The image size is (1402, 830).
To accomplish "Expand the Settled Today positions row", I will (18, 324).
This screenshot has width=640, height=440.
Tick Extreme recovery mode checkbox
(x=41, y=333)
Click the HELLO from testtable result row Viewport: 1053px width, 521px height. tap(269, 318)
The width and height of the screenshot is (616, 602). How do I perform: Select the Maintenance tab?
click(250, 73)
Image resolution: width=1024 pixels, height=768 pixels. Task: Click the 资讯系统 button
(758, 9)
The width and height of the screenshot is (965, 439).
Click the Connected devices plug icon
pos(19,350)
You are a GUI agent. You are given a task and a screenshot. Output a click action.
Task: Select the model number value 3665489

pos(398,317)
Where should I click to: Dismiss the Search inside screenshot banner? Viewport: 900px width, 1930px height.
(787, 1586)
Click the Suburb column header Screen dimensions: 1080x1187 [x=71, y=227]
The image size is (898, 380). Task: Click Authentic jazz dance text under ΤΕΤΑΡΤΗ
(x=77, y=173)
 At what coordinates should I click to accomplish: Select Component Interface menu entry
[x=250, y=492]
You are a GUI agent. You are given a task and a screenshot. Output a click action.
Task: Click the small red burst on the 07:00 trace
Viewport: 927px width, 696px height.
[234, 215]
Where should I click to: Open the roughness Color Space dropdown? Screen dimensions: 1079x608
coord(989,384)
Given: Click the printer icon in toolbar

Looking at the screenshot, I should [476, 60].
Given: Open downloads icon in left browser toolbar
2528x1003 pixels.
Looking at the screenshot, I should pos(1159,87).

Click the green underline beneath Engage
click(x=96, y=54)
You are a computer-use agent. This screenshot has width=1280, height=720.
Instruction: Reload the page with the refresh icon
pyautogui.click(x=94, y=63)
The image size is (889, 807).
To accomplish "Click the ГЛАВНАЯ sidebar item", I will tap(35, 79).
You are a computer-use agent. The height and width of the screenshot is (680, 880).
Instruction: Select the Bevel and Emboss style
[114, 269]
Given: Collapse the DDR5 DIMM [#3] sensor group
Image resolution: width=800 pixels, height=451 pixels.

- **Exercise**: In the entries above, find the line holding "Viewport: 927px width, 696px height." and the line holding "You are a computer-use agent. The", then retype exactly those two lines and every line between them, and nothing else.

- **Response area**:
Viewport: 927px width, 696px height.
[234, 215]
Where should I click to: Open the roughness Color Space dropdown? Screen dimensions: 1079x608
coord(989,384)
Given: Click the printer icon in toolbar

Looking at the screenshot, I should [476, 60].
Given: Open downloads icon in left browser toolbar
2528x1003 pixels.
Looking at the screenshot, I should pos(1159,87).

Click the green underline beneath Engage
click(x=96, y=54)
You are a computer-use agent. This screenshot has width=1280, height=720.
Instruction: Reload the page with the refresh icon
pyautogui.click(x=94, y=63)
The image size is (889, 807).
To accomplish "Click the ГЛАВНАЯ sidebar item", I will tap(35, 79).
You are a computer-use agent. The height and width of the screenshot is (680, 880).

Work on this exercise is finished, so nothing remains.